WHAT IS EXPECTED: Having read the entries, repeat all of them exactly.

RECORDS FOR THIS EXERCISE:
____________
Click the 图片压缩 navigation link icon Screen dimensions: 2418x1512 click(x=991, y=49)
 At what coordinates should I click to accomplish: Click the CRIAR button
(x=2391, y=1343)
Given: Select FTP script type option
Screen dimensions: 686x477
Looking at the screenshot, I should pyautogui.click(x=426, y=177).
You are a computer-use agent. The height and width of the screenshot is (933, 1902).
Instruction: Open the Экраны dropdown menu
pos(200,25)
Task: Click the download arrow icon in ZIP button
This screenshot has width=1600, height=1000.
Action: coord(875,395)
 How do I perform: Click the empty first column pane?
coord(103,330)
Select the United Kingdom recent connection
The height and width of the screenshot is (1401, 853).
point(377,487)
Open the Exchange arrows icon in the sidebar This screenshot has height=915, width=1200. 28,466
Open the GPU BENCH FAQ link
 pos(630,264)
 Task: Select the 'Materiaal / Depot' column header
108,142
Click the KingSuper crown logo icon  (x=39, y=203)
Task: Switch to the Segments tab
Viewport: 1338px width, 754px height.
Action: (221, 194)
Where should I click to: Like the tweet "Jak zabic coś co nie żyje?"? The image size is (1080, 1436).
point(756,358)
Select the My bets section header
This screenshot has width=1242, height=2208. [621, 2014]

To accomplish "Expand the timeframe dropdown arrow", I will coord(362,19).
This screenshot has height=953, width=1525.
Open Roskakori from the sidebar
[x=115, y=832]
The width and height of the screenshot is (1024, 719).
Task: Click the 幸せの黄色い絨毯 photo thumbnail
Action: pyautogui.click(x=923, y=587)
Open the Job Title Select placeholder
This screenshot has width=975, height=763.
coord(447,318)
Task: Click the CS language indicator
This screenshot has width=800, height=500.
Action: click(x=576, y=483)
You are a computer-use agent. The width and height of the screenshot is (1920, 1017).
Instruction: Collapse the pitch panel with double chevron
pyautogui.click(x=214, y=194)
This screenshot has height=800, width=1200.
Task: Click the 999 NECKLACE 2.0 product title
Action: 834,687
____________
RESULT OF THIS EXERCISE:
Click the 图片压缩 navigation link icon Screen dimensions: 2418x1512 click(x=991, y=49)
 At what coordinates should I click to accomplish: Click the CRIAR button
(x=2391, y=1343)
Given: Select FTP script type option
Screen dimensions: 686x477
Looking at the screenshot, I should pyautogui.click(x=426, y=177).
You are a computer-use agent. The height and width of the screenshot is (933, 1902).
Instruction: Open the Экраны dropdown menu
pos(200,25)
Task: Click the download arrow icon in ZIP button
This screenshot has width=1600, height=1000.
Action: coord(875,395)
 How do I perform: Click the empty first column pane?
coord(103,330)
Select the United Kingdom recent connection
The height and width of the screenshot is (1401, 853).
point(377,487)
Open the Exchange arrows icon in the sidebar This screenshot has height=915, width=1200. 28,466
Open the GPU BENCH FAQ link
 pos(630,264)
 Task: Select the 'Materiaal / Depot' column header
108,142
Click the KingSuper crown logo icon  (x=39, y=203)
Task: Switch to the Segments tab
Viewport: 1338px width, 754px height.
Action: (221, 194)
Where should I click to: Like the tweet "Jak zabic coś co nie żyje?"? The image size is (1080, 1436).
point(756,358)
Select the My bets section header
This screenshot has width=1242, height=2208. [621, 2014]

To accomplish "Expand the timeframe dropdown arrow", I will coord(362,19).
This screenshot has height=953, width=1525.
Open Roskakori from the sidebar
[x=115, y=832]
The width and height of the screenshot is (1024, 719).
Task: Click the 幸せの黄色い絨毯 photo thumbnail
Action: pyautogui.click(x=923, y=587)
Open the Job Title Select placeholder
This screenshot has width=975, height=763.
coord(447,318)
Task: Click the CS language indicator
This screenshot has width=800, height=500.
Action: click(x=576, y=483)
You are a computer-use agent. The width and height of the screenshot is (1920, 1017).
Instruction: Collapse the pitch panel with double chevron
pyautogui.click(x=214, y=194)
This screenshot has height=800, width=1200.
Task: Click the 999 NECKLACE 2.0 product title
Action: 834,687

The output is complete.